Yikes that must be the most bitter thing I’ve ever read. Has your basic economics factored in a growing population of wealthy individuals escaping various things such as climate change, war etc
...realizing that a subpar house is 8x your post tax (couple) income and that's before evening considering kids.
Bearing in mind that many of the older generation bought their houses at 3x a single income.
A mate of mine is a RE agent in Wellington. Sales have dried up and he is currently selling vehicles etc to try to reduce debt and save the house. Problem is that he joined the game during the absolute hay day and like many thought it would never end. Unfortunately for him he likes the finer things in life and although he has made very very good money in the last few years, he only has toys to show for it.

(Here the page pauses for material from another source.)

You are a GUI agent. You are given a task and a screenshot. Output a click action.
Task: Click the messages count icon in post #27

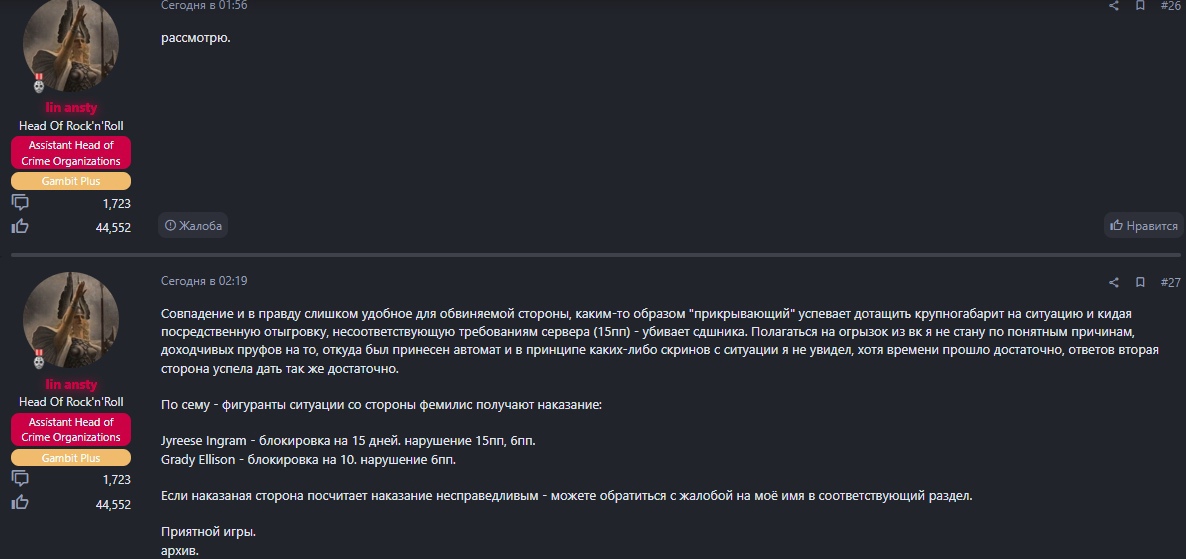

Unfortunately for him he likes the finer things in life and although he has made very very good money in the last few years, he only has toys to show for it.
Easy come, easy go.
Soon enough, many will be throwing their toys (Mazda BT50s, Ford Couriers & Holden Colorado's) out of the cot.
I think that would be a "Ford Ranger" :-) I have a '91 Ford Courier done 350 000k. Offers?
....ha-ha-ha, yup, I stand corrected :) Thanks for that.
Those little white range rover sports make you look a dick, selling it is a wise choice.
A fool and his money are soon parted.
any thoughts on tomorrow RBNZ decision? 0, 25 or 50 bps?
I think 50 (for what it’s worth!)
I think 50 too, but I think they should go 75 because Robbo is shaping to do some serious inflationary spending, especially as he is now in charge of the finances and the cyclone recovery.
100. If we don't get ahead of inflation rate then its going to be a very drawn out car cash like the 70s and 80s.
Agree entirely, but I still think it will be 50 in typical Orr fashion.
Prob 50 but should really be 100 if we're wanting to make things better long term
A month ago I was a coin flip on 50 or 75bps. I’m probably 90% 50bps now.
Obviously should be much more though..
No doubt: 50 bps, but with a hawkish stance.
Still a ways to go I suspect. I've been noticing more and more with crosslease properties that weren't selling in AKL that they would be taken off the market and later relisted as freehold. It seems people are doing the old conversion to Freehold to make the properties a bit more attractive. I've noticed such services being marketed more and more lately. https://www.subdividesimplified.co.nz/convert-cross-lease-to-freehold-f…
Yes I had noticed those services being marketed a lot more too.
probably a few factors at play. What you mention, plus business slowing down for surveyors and conveyancing lawyers
Yes. Govt phased new cross lease out a while back and laid a path for conversion to either unit title or freehold.
The world stocks have been much to strong and are very much out of sync with a Hawkish FED......who are getting much more hawkey with US FED FUNDS RATES ARE SET TO BE IN THE 5.5 TO 6.5% BY LATER 2023/24.
CORRELLATIONS AND BEWARE NZ......the housing ponzi has been skewered and frying on the BBQ since 2021.......the heat is going up now.
The Debt levered specuvesters have now lost all hope as we slip into an Irish Esk housing collapse!
Hard hats on!
I'm a buyer when rent yields are well north of 8%.......buying at lesser return is playing Russian roulette. We all know now, to not ever trust anything Russian, ever again!!
Debt should be supported by income. Its a long way back to 8%, a very long way.
A very good start in the right direction. Still some considerable way to go though.
I am picking Labour will return this year, recession in mid 2024 and the sliding will be for another 18-24mths,
There are strong sympathy feelings out there for Labour bacause of the natural disasters!